Stored items
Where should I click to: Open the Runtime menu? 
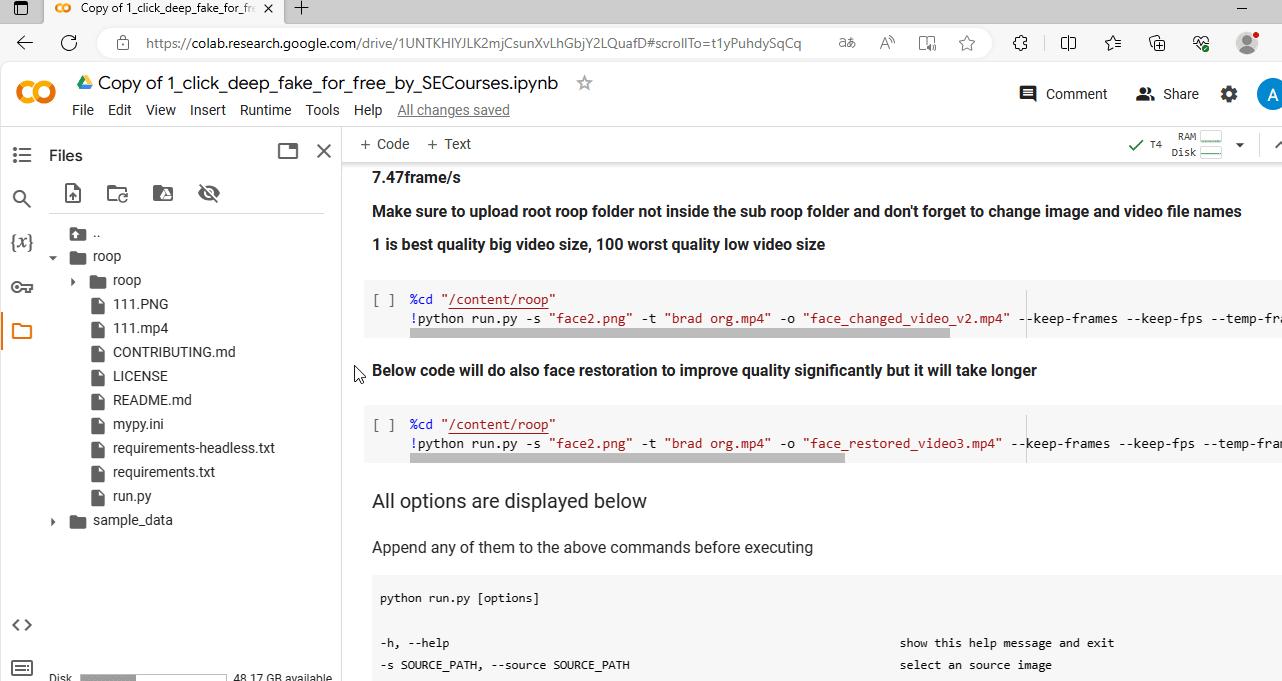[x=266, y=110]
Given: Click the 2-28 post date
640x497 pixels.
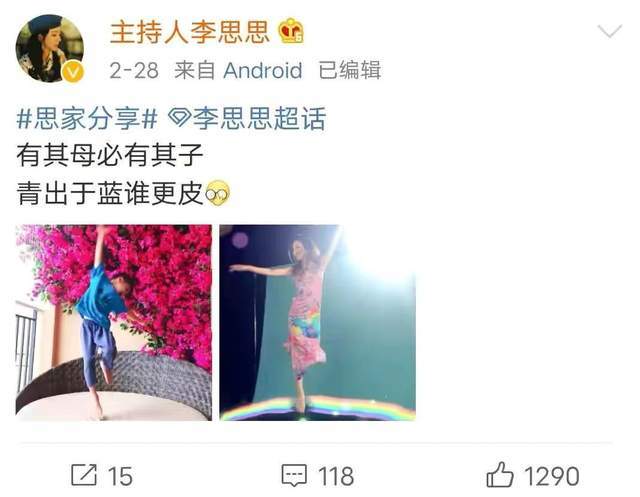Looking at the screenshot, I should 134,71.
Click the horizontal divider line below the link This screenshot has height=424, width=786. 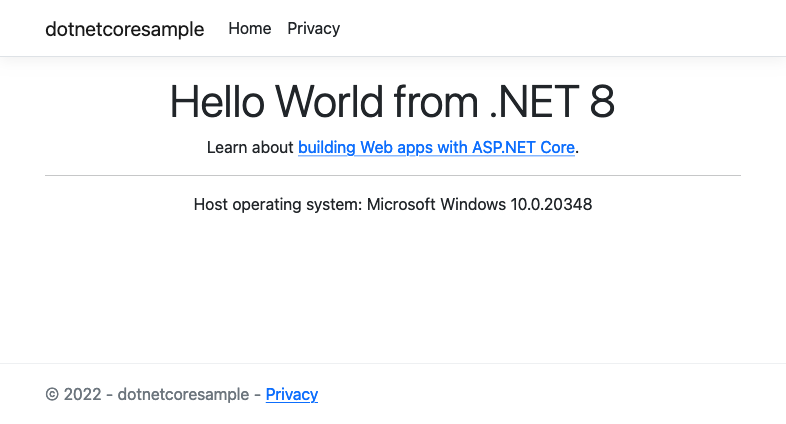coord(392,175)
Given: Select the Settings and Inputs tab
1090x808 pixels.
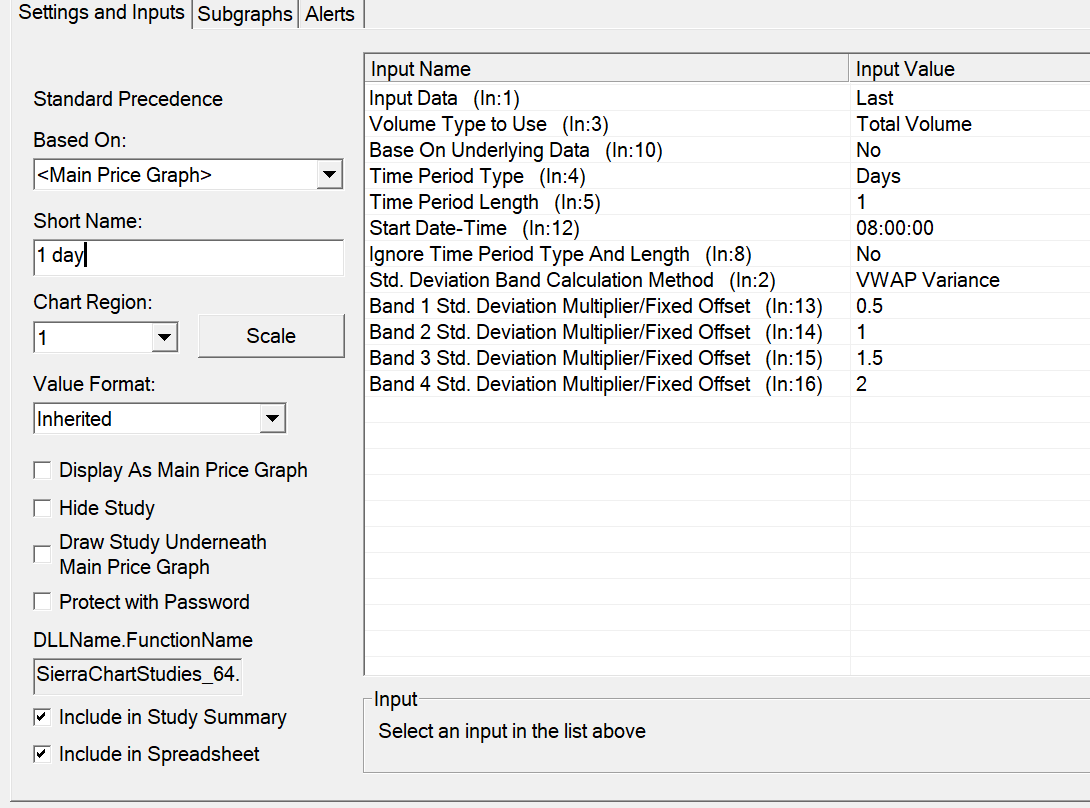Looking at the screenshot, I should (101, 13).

__Try it__. Where a line above contains the word "Given", copy that line.

__Answer__.
Given: Click the 2-28 post date
Given: Select the Settings and Inputs tab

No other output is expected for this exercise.